Back in October, Microsoft decided to get into the wire-free earbuds market with the debut of the Surface Earbuds. The company’s first truly wireless earbuds, the Surface Earbuds, were latecomers when they were first announced, and they are even later now that they are finally available. In 2020 alone, Google has released its second-gen Pixel Buds, Samsung made strides with the Galaxy Buds Plus, and Sennheiser debuted another set of hi-fi truly wireless earbuds. And as always, you’ve got Apple, Sony, and Jabra in the mix. This wide field of competition has already led Microsoft to launch them at a lower price than initially planned. So how does Microsoft differentiate?
Microsoft Surface Earbuds Design:
The Microsoft Surface Earbuds looks a bit funky, but it’s functional because of the simple and effective gesture set, which uses the large surface area of each earbud. A double-tap plays/pauses music, a swipe on the left earbud skips tracks, and a swipe on the right earbud controls the volume. AirPods don’t have gesture controls for volume, which is one of the major negatives when it comes to AirPods gestures.
Microsoft Surface Earbuds Sound and Quality:
The mics inside the Microsoft Surface Earbuds two on each bud at least provide excellent clarity for those Office features, and I’d put these neck and neck with AirPods as some of the best earbuds for making calls or videoconferencing. Technically, you can use either earbud independently. But the left one still depends on the right for a connection to your phone, so you’ll always need to have that right earbud nearby (in or out of the case) even when using the left in mono.
The Surface Earbuds have enough strengths airy comfort, long battery life, and good voice quality to outweigh their problem spots.
The sound quality on the Surface Earbuds was somewhat unimpressive. The low end was disappointing and on the whole, music playback had a tinny quality. There is an app that accompanies the Surface Earbuds for EQ adjustments, which helps improve the sound somewhat. There’s no Active Noise Cancellation, so the only sound isolating comes from the fit of the Surface Earbuds in the ear.

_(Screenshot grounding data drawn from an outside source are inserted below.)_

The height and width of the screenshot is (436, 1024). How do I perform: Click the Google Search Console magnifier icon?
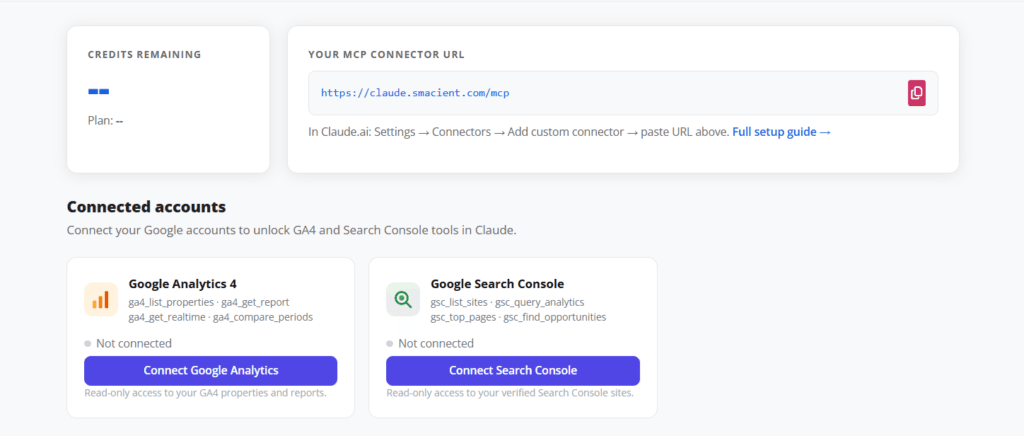pos(403,299)
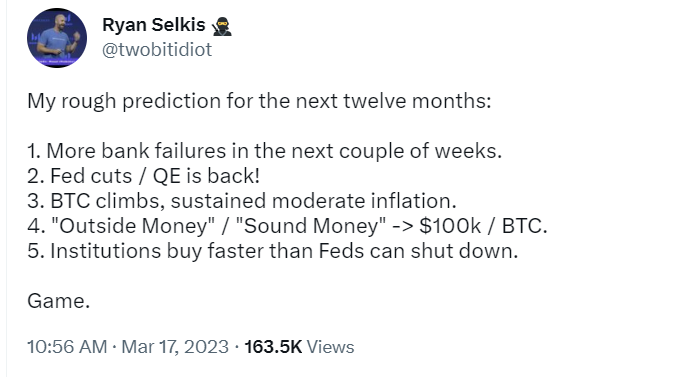Click the Mar 17, 2023 date
This screenshot has width=691, height=377.
(x=175, y=347)
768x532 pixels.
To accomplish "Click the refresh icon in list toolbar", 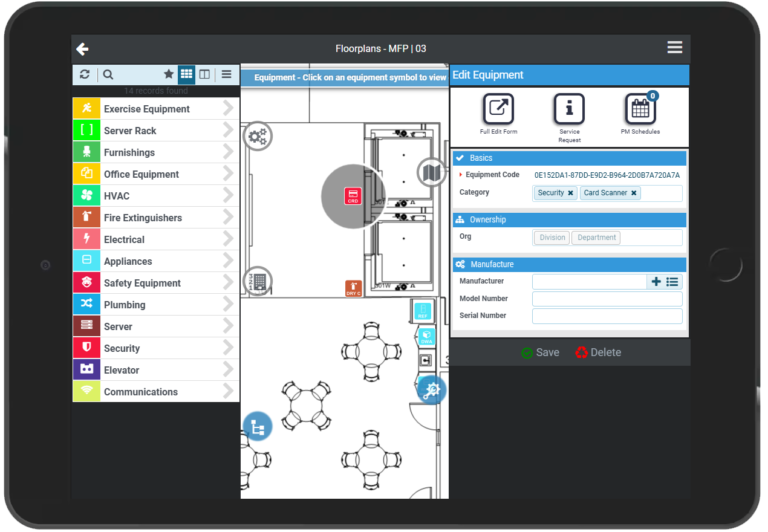I will 85,74.
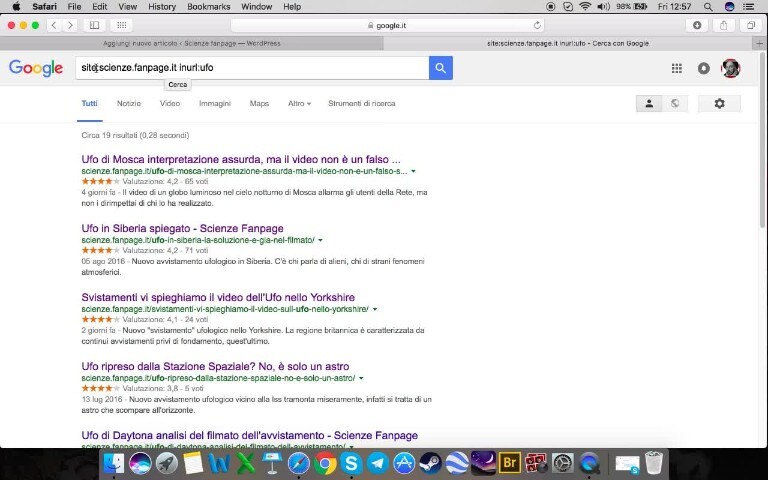The height and width of the screenshot is (480, 768).
Task: Open Google search settings gear
Action: point(719,103)
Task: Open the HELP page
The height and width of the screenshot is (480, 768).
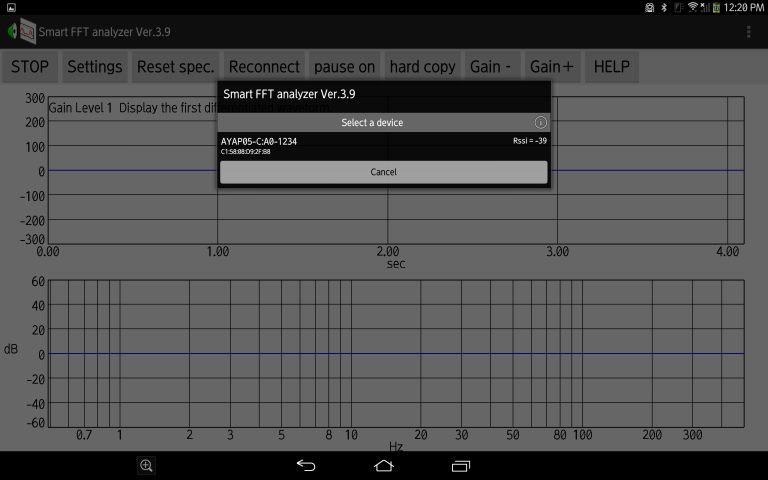Action: click(x=612, y=67)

Microsoft Surface Earbuds Battery Life:
The Microsoft Surface Earbuds can reach up to eight hours of continuous battery life before needing a recharge. If left on a table idle for 10 minutes, they’ll automatically power down to conserve battery. You can monitor the remaining battery percentage for each earbud, but bizarrely, Microsoft doesn’t provide any way of checking the case’s remaining juice. You’ll know it needs a recharge when the single LED inside turns red, but that’s it. At a minimum, since nothing lights up on the earbuds when they’re dropped into place, Microsoft should’ve removed any guesswork by including separate lights to show charge level for the earbuds and case.
“The case provides two additional refills for a total of 24 hours”
So, Can It Stand Out Among Its Competition?
If you’re put off by how regular in-ear buds feel in your ears, these are worth a try. But if that’s not a factor, there’s nothing about the Surface Earbuds that puts them in must-buy territory. Microsoft is certainly onto something, but showing up late has its consequences.
What is bad and what is good?
- Extremely comfortable for hours on end
- Good microphone performance
- Lengthy battery life
- Too expensive for what you get
- No noise isolation
- Case lacks wireless charging
So, Is It A Good Deal?
Surface Earbuds are fine if you plan to use them with a PC or a Surface device, but there’s no reason to pick these up if you’re planning to use them with a Mac or an iPhone because the full feature set is restricted to Windows. Given the $199 price point, these are best for those who are in Microsoft’s ecosystem rather than Apple’s.